Más de 200 niñas, niños y adolescentes recibieron atención integral en zonas rurales de Tibú (Norte de Santander), en medio de la crisis humanitaria que afecta al Catatumbo.



La jornada fue liderada por el Instituto de Bienestar Bienestar Familiar (ICBF), junto a 22 entidades del Gobierno nacional, departamental y municipal, con el apoyo de la guardia campesina e indígena Barí y organismos internacionales, para acompañar a comunidades confinadas, desplazadas y afectadas por enfrentamientos armados.

En total, 216 personas fueron atendidas en sus territorios: 64 niñas, 65 niños y 59 menores de 3 años con sus cuidadoras, además de 19 liderazgos comunitarios y 9 familias priorizadas.

Estas últimas recibieron orientación frente a riesgos como reclutamiento forzado, violencia intrafamiliar o sexual, intentos de suicidio, desescolarización y desatención alimentaria.

La intervención incluyó instalación de Puntos de Atención, activación de rutas de protección y acompañamiento directo en terreno.La operación articuló entidades como la Procuraduría General de la Nación, la Contraloría General de la República, los ministerios de Salud, Interior, Igualdad y Equidad, y de las Culturas, las Artes y los Saberes, así como la Unidad para las Víctimas (UARIV), la Agencia para la Reincorporación y la Normalización (ARN), la Iglesia Católica y cooperación internacional.

Con un equipo interdisciplinario de 12 profesionales, el ICBF llegó al territorio para ofrecer una atención integral.
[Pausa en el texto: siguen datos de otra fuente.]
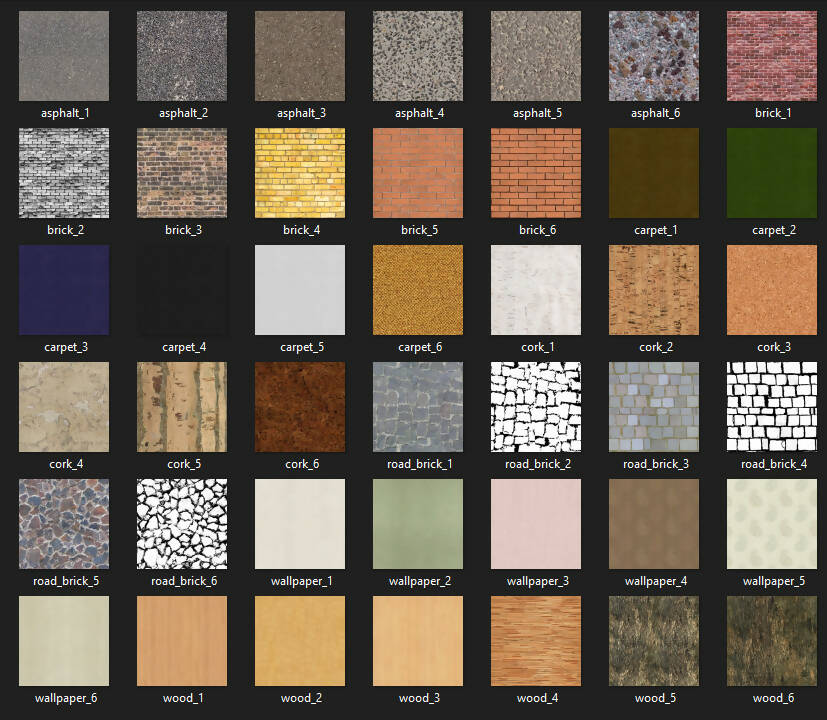Click the road_brick_4 mask thumbnail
La intervención no se limitó a la asistencia técnica; se enfocó en cuatro frentes críticos: psicosocial, nutrición, primera infancia y defensoría.

Impacto y gestión

Más allá de los trámites, el equipo implementó estrategias pedagógicas y artísticas diseñadas para que la comunidad pueda procesar y manejar emociones en contextos de crisis. Paralelamente, se realizó un seguimiento nutricional riguroso a niños y niñas menores de 3 años, brindando herramientas y orientación directa a sus cuidadores.

De este modo, el Gobierno del Cambio reafirma su compromiso técnico y operativo en el Catatumbo. Mediante un enfoque territorial y acciones coordinadas, se garantiza la protección integral de la niñez y el acompañamiento sostenido a las comunidades afectadas por el conflicto. La gestión institucional continúa con la ejecución de la hoja de ruta establecida, asegurando la prevalencia de los derechos en el territorio.